READING TEXT:

──────────────────────────────

Motion sickness in VR and what we do to minimize the effects
Motion sickness in VR can cause general discomfort for certain users. It depends on the person, but users can experience disorientation, vertigo, drowsiness, sweating and in extreme cases vomiting.
There are several theories as to why motion sickness occurs: sensory conflict, eye movement and evolutionary instability. This article will give you a good understanding of why our bodies can react adversely to VR, what’s causing motion sickness, and what we can do to minimize these effects.
Sensory Conflict
According to the Sensory Conflict Theory, motion sickness can occur as a result of a sensory mismatch between expected and actual motion.
In VR, expected motion is simulated by visual and auditory cues, whereas our actual motions are still detected by our vestibular system. This is our sensory system that is responsible for providing our brain with information about motion, head position and spatial orientation.
So, when our visual system would sense motion and our vestibular system would not, then this can cause a mismatch that may result in motion sickness.
Eye Movement
Motion sickness can also occur when unnatural eye motion is required to keep the scene’s image stable. A conflict can happen when the image moves differently than expected. Our eyes must then move and react in unusual ways to compensate for the unstable image. This can cause motion sickness.
Evolutionary Instability
Evolutionary, it has been critical for our survival to properly perceive the motion of our body and of the world around us. If we get conflicting information from our senses, it means something is not right. Our bodies have evolved to instinctively protect us from these irregularities.

──────────────────────────────

PROVIDED INFORMATION:
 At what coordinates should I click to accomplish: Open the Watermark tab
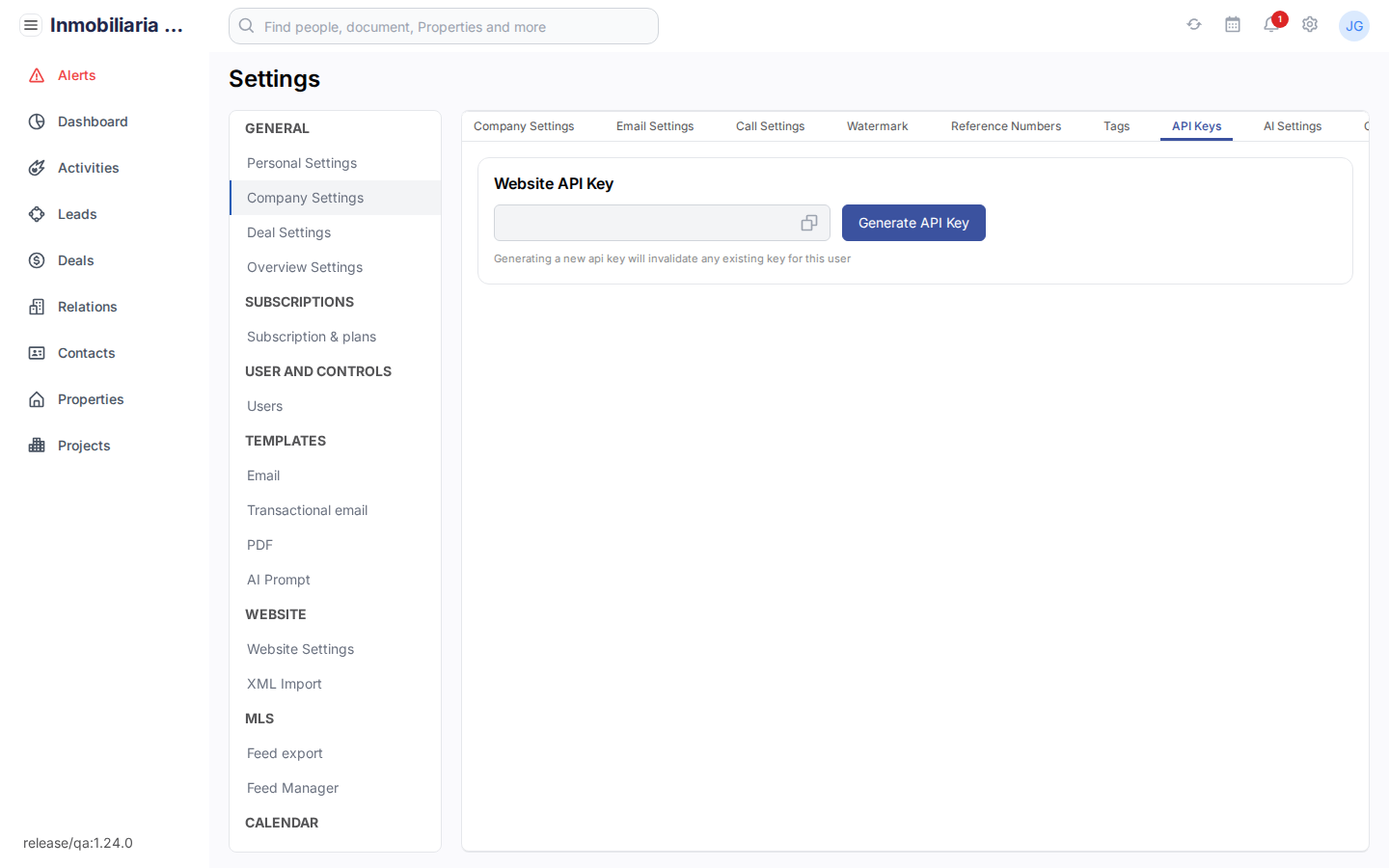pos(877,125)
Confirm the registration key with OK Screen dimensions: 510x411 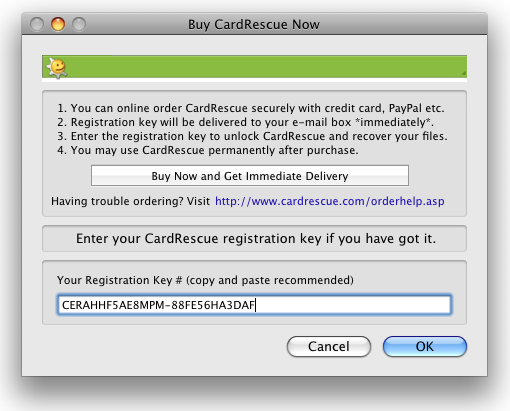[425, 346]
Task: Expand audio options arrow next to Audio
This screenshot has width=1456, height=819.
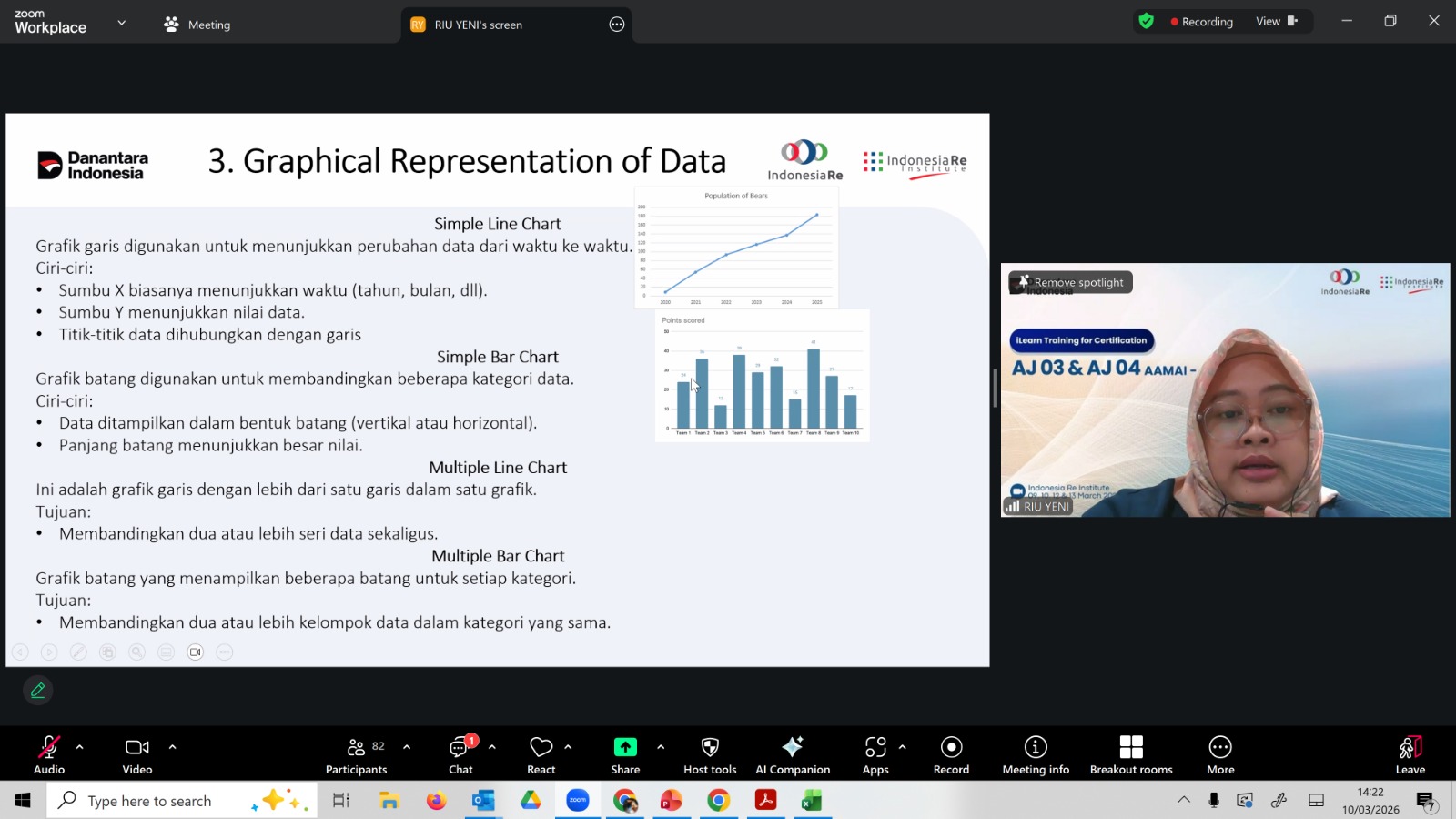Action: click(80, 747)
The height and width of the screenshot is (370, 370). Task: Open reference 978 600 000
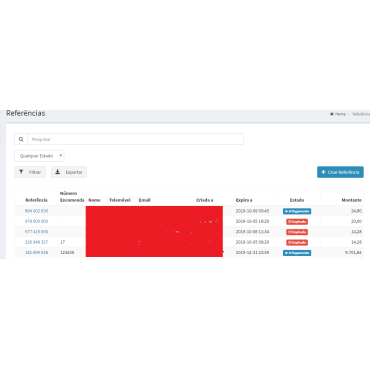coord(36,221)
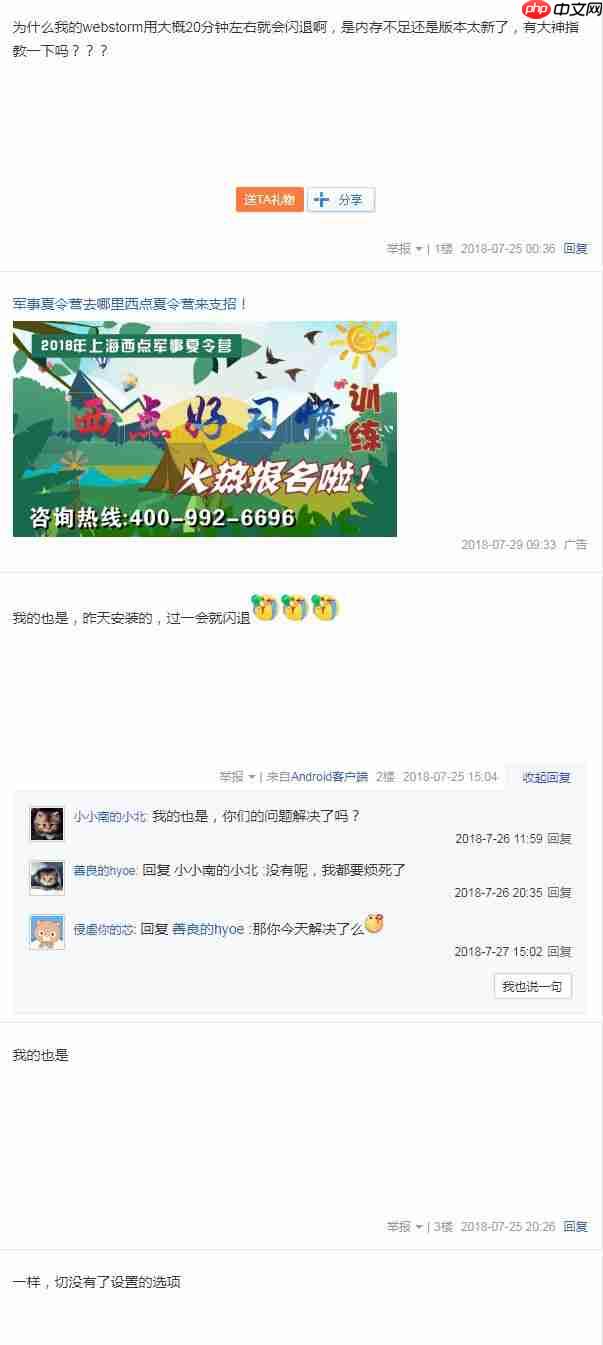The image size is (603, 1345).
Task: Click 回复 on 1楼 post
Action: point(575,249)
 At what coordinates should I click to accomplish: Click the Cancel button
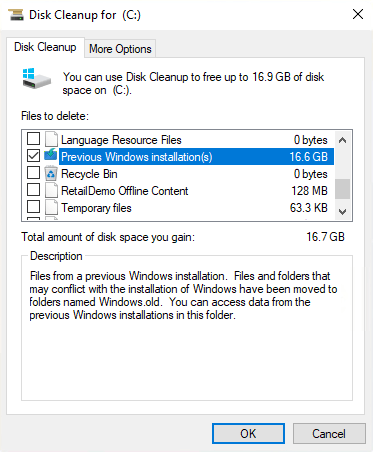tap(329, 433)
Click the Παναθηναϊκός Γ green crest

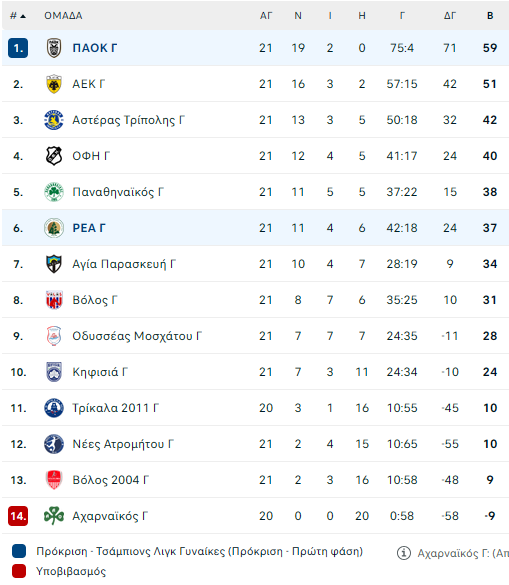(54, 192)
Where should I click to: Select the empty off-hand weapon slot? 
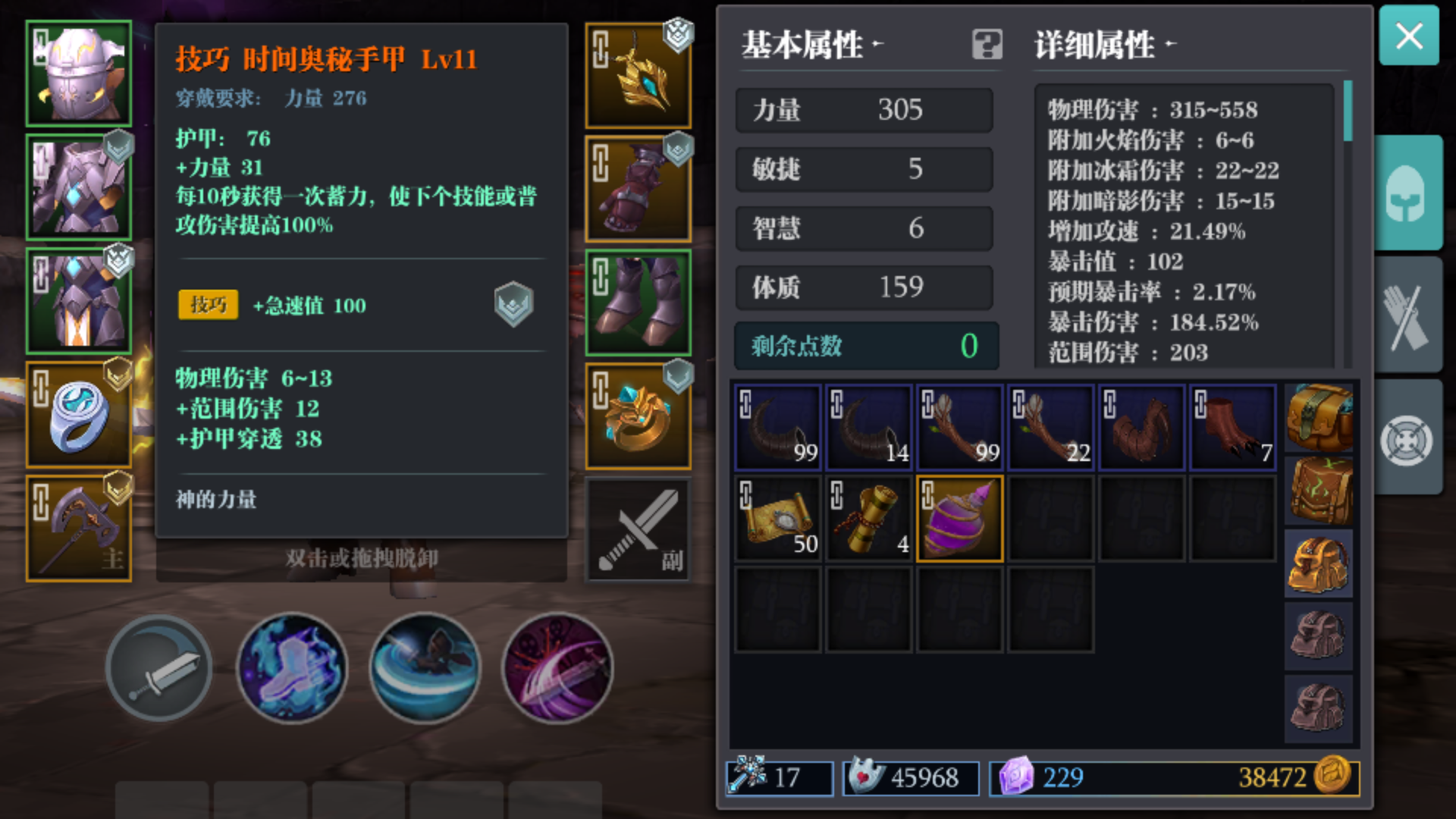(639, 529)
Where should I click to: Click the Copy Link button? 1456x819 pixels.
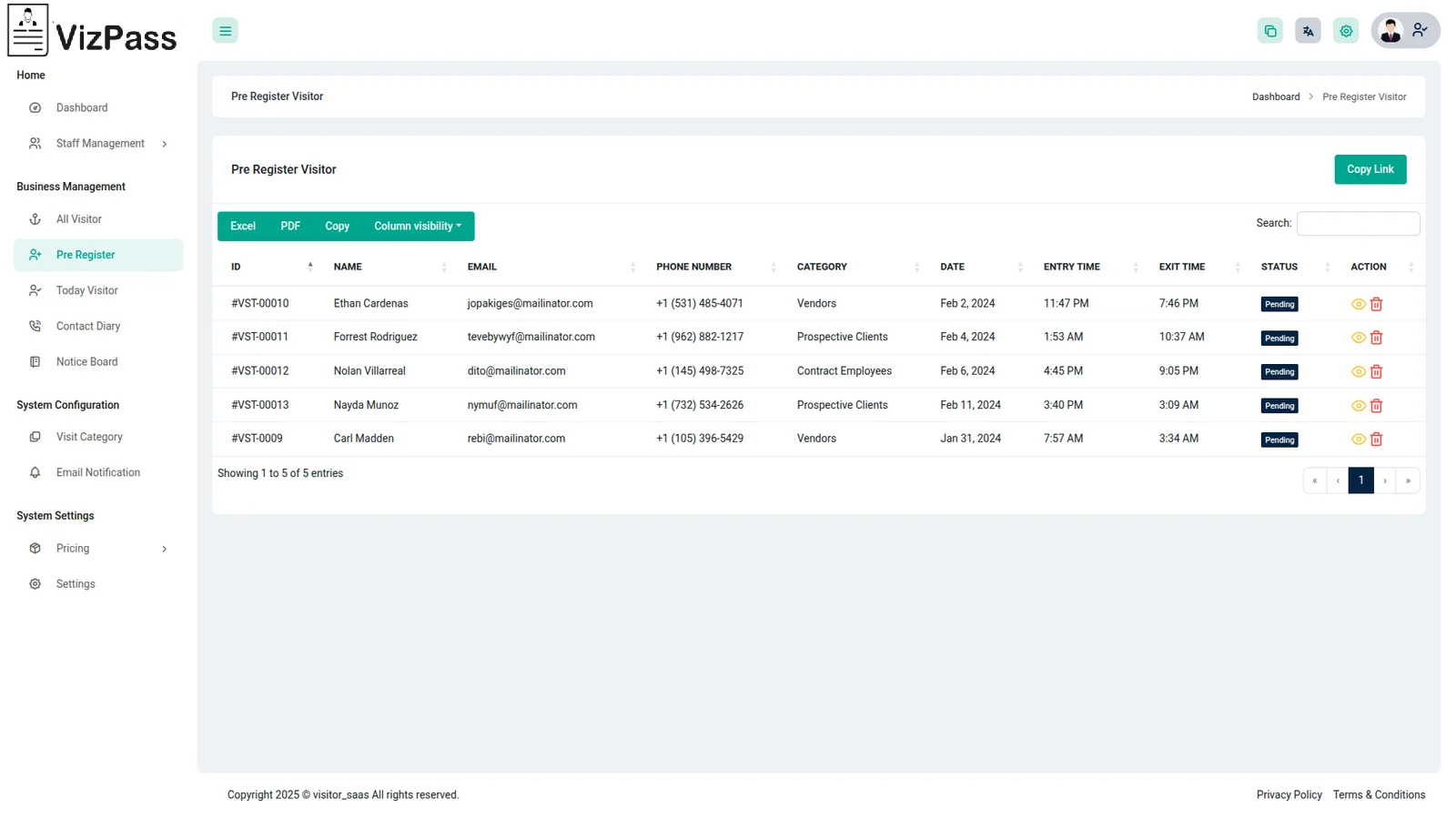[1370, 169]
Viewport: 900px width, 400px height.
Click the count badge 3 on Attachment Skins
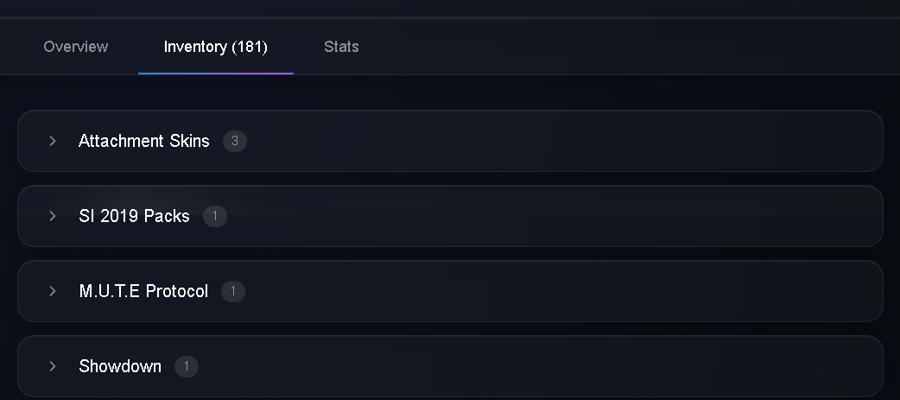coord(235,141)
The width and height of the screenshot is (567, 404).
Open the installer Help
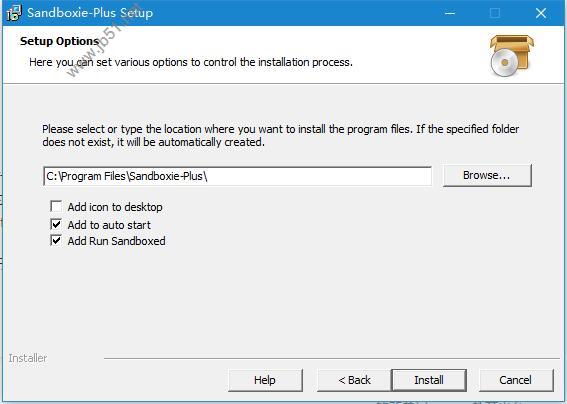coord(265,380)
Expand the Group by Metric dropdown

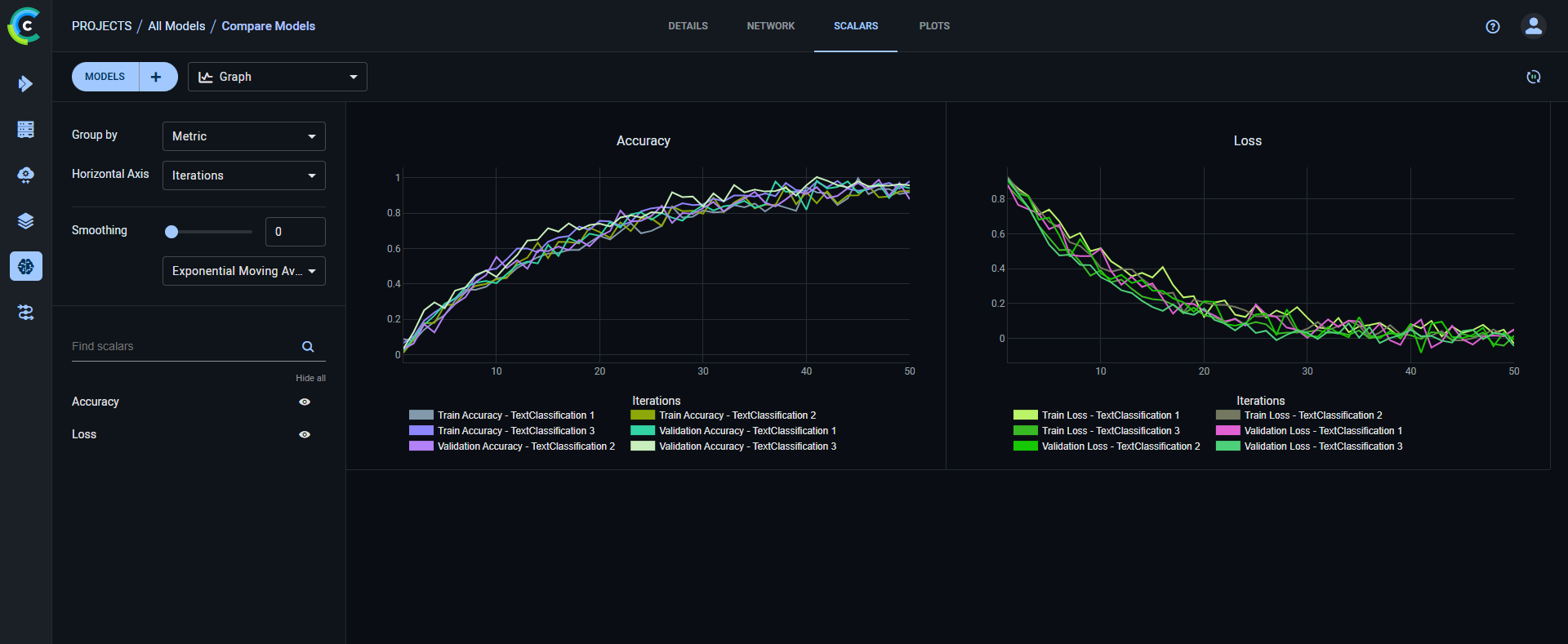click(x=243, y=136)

──────────────────────────────

REQUIRED ACTION A:
List every symptom that the text on motion sickness in VR says users can experience.
REQUIRED ACTION B:
Resume the text on motion sickness in VR after its final sentence, which ends "to instinctively protect us from these irregularities."
The entries after the text on motion sickness in VR are separate material and have no connection to it.

TASK ANSWER A:
Disorientation, vertigo, drowsiness, sweating, and vomiting (in extreme cases).

TASK ANSWER B:
Such protection mechanisms are the reason why we lay down until we recover, or why we sweat, vomit or have nausea when we have toxins in our body. This is in order to discourage us from ingesting similar toxins in the future.
Motion sickness may occur because the brain interprets sensory mismatch as a sign of intoxication, and triggers nausea/vomiting as a self-defence mechanism.
How to minimize the effects?
With these theories in mind, at Rhinox, we pay a lot of attention on what we can do to minimize the effects of motion sickness. This includes:
- Adding motion platforms and haptics to match the physical body movement with visual movement.
- Using teleportation as the preferred method of locomotion to minimize sensory conflict.
- Striving for a minimum of 90FPS in all our applications.
- Striving for a maximum latency of 40ms in all our applications.
- Advising users on how to correctly align the lenses.
- Reducing virtual rotations and angular velocity in our applications.